Not quite. There are a few reasons why we believe that such agreements are inherently dangerous.
Most often, the lease agreement will last longer than the equipment it hires out. Your photo-copier has a natural life of, say, three years, but the lease is for five years. When the copier finally sets off on that lonely journey to that desolate place where all photocopiers finally take their rest, its former keeper finds that he is left with an amount left to pay which is twice what the machine was worth to begin with.
The owner has only one practical option. He must roll over the balance left into a new leasing contract, guaranteeing only that the same situation will reappear in four years time, but the problem will be worse.
Secondly, the lease is usually used to hide the true cost of the arrangement. Were the agreement a hire purchase agreement, with exactly the same consequences as to cost, the finance company would have to disclose the exorbitant interest rate. No sensible person would sign to take on such an agreement. They would see immediately that the interest rate makes the good'ol Barclaycard look like a model of financial probity and common sense. Instead, the figures are hidden, and all you ever see or hear is the smooth equivalent of "Nobbut tuppence a day 'guv".

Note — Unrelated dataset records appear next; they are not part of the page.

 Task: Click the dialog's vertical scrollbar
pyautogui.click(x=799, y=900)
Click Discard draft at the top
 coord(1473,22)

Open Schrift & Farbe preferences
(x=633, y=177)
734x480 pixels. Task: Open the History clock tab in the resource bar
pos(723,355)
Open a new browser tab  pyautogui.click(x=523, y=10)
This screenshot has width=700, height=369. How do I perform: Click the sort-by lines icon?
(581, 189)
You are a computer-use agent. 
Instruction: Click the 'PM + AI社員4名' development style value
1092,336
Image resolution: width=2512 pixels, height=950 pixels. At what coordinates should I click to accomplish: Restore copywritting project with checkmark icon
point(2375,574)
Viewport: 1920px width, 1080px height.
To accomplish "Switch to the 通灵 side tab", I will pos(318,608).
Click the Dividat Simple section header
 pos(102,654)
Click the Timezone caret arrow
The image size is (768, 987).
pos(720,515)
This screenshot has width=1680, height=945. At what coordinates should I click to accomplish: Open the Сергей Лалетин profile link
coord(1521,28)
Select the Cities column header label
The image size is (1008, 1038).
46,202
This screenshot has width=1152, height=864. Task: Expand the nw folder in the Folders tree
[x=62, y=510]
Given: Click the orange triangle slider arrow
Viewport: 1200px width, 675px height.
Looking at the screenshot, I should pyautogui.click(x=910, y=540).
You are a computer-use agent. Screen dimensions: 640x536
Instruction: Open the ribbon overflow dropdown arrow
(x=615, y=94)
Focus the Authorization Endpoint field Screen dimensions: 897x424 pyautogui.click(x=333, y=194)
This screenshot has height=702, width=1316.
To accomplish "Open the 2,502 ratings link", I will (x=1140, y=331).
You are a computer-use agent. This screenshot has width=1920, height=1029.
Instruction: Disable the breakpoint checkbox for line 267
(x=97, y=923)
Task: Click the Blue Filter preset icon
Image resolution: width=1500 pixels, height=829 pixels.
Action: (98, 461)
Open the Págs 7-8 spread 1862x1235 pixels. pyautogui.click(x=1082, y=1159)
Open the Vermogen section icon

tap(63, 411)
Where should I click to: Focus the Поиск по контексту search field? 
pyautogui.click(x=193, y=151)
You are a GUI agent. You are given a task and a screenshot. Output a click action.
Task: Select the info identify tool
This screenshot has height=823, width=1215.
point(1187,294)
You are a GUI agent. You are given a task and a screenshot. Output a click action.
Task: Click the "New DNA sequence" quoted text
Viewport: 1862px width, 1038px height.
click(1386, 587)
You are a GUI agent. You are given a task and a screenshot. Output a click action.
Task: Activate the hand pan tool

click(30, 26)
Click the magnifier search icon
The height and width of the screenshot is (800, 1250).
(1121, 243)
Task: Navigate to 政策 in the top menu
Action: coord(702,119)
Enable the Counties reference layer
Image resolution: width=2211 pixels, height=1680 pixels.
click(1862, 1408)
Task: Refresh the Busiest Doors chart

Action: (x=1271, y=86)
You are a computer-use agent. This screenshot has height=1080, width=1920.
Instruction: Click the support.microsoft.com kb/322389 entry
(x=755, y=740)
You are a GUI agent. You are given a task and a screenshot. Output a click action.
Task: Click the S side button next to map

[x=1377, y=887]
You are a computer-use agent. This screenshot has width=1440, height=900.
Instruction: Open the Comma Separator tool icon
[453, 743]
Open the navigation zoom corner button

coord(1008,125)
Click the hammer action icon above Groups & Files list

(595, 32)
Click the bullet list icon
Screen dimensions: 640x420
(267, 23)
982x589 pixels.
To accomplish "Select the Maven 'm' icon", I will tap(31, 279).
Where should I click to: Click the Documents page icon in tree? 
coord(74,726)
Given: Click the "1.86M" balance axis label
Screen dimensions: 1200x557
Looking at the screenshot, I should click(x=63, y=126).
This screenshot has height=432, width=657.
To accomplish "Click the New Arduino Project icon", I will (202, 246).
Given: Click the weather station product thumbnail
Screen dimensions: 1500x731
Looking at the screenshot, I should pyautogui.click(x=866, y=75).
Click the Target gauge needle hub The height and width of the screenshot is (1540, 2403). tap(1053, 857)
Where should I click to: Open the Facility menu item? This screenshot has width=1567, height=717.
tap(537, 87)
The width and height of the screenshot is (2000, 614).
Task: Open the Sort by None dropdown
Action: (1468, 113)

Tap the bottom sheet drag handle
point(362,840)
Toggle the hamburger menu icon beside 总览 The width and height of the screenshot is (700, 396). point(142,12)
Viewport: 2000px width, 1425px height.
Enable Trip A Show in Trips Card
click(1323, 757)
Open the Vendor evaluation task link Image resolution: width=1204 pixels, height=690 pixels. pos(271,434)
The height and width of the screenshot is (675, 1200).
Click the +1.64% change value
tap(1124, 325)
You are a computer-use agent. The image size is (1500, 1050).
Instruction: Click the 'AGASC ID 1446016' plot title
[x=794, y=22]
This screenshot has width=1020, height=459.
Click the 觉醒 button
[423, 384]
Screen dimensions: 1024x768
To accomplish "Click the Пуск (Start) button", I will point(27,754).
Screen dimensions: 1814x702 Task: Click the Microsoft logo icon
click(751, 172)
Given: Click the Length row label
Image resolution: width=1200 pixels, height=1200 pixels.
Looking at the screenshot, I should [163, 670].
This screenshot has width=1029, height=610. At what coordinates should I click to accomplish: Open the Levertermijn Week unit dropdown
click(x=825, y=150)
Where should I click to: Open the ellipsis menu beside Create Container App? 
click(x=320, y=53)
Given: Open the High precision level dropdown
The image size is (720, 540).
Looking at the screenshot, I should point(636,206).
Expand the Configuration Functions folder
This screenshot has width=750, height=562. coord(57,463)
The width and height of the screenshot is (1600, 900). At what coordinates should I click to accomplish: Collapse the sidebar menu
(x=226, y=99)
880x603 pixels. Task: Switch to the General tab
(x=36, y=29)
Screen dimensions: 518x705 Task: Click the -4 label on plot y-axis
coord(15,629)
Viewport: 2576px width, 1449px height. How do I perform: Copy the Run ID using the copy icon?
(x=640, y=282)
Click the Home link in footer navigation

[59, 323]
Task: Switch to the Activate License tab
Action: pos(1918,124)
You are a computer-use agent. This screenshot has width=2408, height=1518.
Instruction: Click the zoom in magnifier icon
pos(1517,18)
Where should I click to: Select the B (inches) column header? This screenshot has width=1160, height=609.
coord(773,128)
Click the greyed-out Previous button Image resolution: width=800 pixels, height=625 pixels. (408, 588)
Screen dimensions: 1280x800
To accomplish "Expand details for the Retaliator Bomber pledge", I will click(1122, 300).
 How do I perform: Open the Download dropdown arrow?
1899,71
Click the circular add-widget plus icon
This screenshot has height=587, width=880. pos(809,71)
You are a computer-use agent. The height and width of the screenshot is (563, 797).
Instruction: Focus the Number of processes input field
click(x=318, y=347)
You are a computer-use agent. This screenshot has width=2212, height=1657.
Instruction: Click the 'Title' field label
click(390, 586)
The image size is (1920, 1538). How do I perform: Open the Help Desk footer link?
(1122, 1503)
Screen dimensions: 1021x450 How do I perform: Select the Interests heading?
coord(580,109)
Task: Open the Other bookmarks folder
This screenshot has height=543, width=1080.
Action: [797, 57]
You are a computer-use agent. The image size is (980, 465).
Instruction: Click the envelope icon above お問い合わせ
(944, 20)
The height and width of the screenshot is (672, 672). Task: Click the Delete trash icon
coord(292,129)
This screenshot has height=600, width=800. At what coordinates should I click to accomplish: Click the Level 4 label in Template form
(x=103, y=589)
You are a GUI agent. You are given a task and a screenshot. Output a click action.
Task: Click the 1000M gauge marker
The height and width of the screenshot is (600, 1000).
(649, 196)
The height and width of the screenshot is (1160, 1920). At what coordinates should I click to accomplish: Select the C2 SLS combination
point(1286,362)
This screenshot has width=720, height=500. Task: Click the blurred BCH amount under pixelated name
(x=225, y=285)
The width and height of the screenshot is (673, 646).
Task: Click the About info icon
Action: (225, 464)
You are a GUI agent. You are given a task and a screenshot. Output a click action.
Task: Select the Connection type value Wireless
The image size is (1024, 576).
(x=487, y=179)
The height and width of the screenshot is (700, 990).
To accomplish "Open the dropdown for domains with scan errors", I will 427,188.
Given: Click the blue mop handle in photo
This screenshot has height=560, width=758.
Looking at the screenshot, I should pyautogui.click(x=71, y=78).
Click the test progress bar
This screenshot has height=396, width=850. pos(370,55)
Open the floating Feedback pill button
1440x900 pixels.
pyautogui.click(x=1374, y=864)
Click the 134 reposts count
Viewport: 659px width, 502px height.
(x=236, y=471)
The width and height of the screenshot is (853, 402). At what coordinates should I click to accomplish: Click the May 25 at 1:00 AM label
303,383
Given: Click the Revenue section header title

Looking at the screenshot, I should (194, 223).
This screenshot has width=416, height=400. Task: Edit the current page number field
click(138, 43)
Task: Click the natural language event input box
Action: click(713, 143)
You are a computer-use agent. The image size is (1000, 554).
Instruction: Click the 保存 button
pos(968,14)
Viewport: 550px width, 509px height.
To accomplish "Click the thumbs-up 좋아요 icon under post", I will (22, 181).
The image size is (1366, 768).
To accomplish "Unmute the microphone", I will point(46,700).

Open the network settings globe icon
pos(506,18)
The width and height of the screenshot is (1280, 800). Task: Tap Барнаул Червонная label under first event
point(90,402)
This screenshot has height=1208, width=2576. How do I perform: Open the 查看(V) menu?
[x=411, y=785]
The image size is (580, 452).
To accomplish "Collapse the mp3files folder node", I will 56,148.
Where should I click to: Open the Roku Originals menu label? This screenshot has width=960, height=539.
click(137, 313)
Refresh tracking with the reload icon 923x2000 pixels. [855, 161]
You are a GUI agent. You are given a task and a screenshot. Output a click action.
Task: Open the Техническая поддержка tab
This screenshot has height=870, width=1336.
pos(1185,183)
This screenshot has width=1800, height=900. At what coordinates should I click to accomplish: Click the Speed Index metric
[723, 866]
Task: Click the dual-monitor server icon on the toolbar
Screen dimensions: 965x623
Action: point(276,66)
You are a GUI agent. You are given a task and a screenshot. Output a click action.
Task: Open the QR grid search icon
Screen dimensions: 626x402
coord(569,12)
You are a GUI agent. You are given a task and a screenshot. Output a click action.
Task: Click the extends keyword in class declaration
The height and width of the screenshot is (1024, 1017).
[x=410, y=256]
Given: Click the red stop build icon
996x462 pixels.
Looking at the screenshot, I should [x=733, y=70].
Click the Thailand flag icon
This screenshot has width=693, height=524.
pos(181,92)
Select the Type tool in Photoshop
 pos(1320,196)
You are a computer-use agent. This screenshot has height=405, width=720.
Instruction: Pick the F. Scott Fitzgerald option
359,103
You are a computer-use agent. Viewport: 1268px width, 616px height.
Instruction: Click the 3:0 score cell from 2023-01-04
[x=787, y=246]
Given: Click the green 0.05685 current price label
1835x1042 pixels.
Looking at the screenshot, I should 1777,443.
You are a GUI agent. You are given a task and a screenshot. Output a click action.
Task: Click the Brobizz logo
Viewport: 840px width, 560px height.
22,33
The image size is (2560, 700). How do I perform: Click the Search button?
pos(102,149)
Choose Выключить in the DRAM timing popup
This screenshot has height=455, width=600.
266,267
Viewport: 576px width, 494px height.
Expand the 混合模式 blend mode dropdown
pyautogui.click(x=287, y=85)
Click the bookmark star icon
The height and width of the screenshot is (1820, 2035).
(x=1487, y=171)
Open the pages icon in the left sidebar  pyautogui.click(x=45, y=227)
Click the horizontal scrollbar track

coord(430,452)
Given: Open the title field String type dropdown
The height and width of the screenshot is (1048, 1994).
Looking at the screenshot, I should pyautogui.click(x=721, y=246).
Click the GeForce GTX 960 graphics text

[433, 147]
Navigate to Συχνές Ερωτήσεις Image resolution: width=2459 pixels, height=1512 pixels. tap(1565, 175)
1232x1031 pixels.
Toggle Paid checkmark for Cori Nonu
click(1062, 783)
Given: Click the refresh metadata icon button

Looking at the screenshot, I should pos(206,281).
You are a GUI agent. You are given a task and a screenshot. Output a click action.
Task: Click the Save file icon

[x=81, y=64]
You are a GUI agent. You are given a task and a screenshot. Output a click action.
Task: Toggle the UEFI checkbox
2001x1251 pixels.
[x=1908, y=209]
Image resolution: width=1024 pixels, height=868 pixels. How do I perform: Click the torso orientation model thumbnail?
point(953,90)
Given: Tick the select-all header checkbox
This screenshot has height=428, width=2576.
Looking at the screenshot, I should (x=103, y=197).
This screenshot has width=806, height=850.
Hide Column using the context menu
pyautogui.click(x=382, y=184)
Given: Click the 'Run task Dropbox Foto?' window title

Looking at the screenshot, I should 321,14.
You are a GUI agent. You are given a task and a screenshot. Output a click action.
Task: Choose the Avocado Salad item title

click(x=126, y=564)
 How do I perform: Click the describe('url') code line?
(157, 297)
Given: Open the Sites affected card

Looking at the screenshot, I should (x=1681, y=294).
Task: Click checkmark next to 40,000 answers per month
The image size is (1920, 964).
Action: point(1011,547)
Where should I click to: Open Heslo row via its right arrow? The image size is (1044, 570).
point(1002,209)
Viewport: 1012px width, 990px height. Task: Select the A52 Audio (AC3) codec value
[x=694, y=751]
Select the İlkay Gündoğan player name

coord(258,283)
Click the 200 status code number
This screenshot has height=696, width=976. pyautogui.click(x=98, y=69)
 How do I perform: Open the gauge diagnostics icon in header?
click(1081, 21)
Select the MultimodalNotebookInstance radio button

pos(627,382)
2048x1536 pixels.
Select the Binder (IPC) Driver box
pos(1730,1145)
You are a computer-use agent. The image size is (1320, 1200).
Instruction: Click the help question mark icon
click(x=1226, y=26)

There is also the absence of transparency about what is the actual price of the machine itself as sold to the finance company. You can not, typically, discover just what was the purchase price, and compare it with what you might have paid in cash from a third party. Similar considerations apply to the costs of repair. The leasing arrangement is used to hide any real information, and to let the punter do no more than contemplate the shiny new copier and the "tuppence a day, m'lud"
The third problem is that the contractual relationships and responsibilities are thrown up in the air, and lie where they fall, in a rather untidy heap. The person who bought it does not repair it, and any warranty was given by somebody else to that finance company, and you can't sue on it. Repair and maintenance obligations can quickly falter when any one part of the contracting team falls by the way-side.
Similar problems occur with people and their cars. It is common for car buyers to lease their cars, and find that year after year, and for car after car, the debt, the commitment, keeps growing, and the prospects of ever ceasing to pay reduce to nil. In effect the same car debt is rolled over from one car loan/hiring contract to the next, and the next, and so on.
We are sure that there will be many people who take on leasing agreements, and are happy with them. There must be. I am sure that there must be. Where are they?